In a webinar from our Back to School for Healthcare Payments series, 1+1 = 3: How Streamlining Your Healthcare Payments Can Drive Down Costs Immediately, we talked about the importance of maintaining one true source of data to achieve payment assurance.

What does your roadmap for payment assurance look like? Use these three checkpoints to analyze where your data might be failing you and how you can improve collection processes by pulling payment data from one reliable source.

Checkpoint #1: Talk to Your Staff About Their Processes to Collect

Collecting patient payments is time-consuming. Do you know how much time your staff spends to collect a single payment? Ask your staff to walk you through their daily process to collect, reconcile and post payments – you may be surprised to learn how much time is wasted on manual processes.

On average, it takes about eight minutes to collect one patient payment.

Eight minutes. Most people can run a mile in that time.

Let’s break it down: when you consider every step of collecting a patient payment, any manual steps involved will significantly slow down the process. Collecting a payment usually begins with an outbound call to a patient or an inbound call from a patient. Once on the phone, your staff usually spends time answering questions about the patient’s bill. After the patient understands what they owe and determines what and how they will pay, your staff has to record the payment and make sure that the patient gets a receipt. Finally, your staff has to post the payment in at least one place and reconcile the posted payments with the actual money that has been collected.

Consider also that this process is usually occurring more than one month after your staff sent out a bill since we know that 63 percent of providers report it takes one month or more to collect from a patient.

Once you understand your staff’s process for collecting patient payments, you can start thinking about ways to improve. For example, how can you leverage existing patient data to create more efficiency for your staff?

Checkpoint #2: Do an Audit of the Technology You Use to Collect Today

There is a ton of data in healthcare payments.
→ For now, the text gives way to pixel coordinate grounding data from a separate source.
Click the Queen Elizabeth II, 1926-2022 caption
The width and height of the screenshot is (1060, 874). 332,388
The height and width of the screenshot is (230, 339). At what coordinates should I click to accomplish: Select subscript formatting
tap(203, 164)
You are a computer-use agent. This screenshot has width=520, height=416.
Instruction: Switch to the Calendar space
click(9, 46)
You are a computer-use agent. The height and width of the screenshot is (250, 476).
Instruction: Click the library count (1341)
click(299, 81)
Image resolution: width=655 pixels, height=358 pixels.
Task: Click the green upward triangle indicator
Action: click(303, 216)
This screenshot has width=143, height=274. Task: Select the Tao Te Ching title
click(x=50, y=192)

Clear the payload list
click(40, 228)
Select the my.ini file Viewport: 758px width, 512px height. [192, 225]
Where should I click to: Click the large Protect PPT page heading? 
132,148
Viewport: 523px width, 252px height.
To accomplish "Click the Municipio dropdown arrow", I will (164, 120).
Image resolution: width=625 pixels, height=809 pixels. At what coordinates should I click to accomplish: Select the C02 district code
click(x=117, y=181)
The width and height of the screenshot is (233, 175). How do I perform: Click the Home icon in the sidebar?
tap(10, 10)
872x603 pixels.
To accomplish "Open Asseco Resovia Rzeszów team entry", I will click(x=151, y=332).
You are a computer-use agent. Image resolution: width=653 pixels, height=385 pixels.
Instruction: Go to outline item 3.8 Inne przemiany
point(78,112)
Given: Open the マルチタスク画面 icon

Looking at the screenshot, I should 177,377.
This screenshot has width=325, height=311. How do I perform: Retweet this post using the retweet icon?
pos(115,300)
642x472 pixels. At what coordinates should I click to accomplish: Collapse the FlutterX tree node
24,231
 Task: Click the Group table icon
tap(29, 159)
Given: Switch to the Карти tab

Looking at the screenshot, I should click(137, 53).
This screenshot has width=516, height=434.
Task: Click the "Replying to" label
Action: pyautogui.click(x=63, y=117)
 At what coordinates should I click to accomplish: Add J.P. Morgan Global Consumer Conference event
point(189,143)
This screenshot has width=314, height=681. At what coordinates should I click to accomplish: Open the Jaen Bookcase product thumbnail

How are you storing and accessing that data today? You should be able to run reports that pull payment data from every collection point and channel so that you can best assess where your payments are coming from and which collection channels are most effective.

The best way to get robust, accurate reports is to maintain one true source of data. We’ve spoken with providers who have been able to reduce collection efforts by 50 percent simply by pulling all of their data together to have one true data source to reference.

If your payment data is dispersed across multiple tools and systems, how are you getting those systems to talk to each other? Can you guarantee that you and your staff are always accessing the most up-to-date payment and patient balance information?

Checkpoint #3: Analyze Your Inbound Calls

Do you have high inbound call volume with patients who are confused about their bills? Analyze the kinds of questions your patients have about their payment responsibility. Understand what specifically they are confused about and talk to your staff about the steps they are taking to help clear up patient confusion. If your staff has to log in to multiple systems to find balance information, or if they don’t even have visibility into all payment data and can’t answer patient questions, then that is a problem. Instead, if you maintain one data source across your entire organization, staff will be able to access all payment data updated in real-time so they can give confused patients clear and accurate information about their payments.

Oftentimes, inbound call volume remains high even when a provider offers patients self-service payment tools. This is usually because organizations don’t always consider that new technology is a process change as well. If you train your staff to educate patients upfront, there will be less confusion when the bill comes.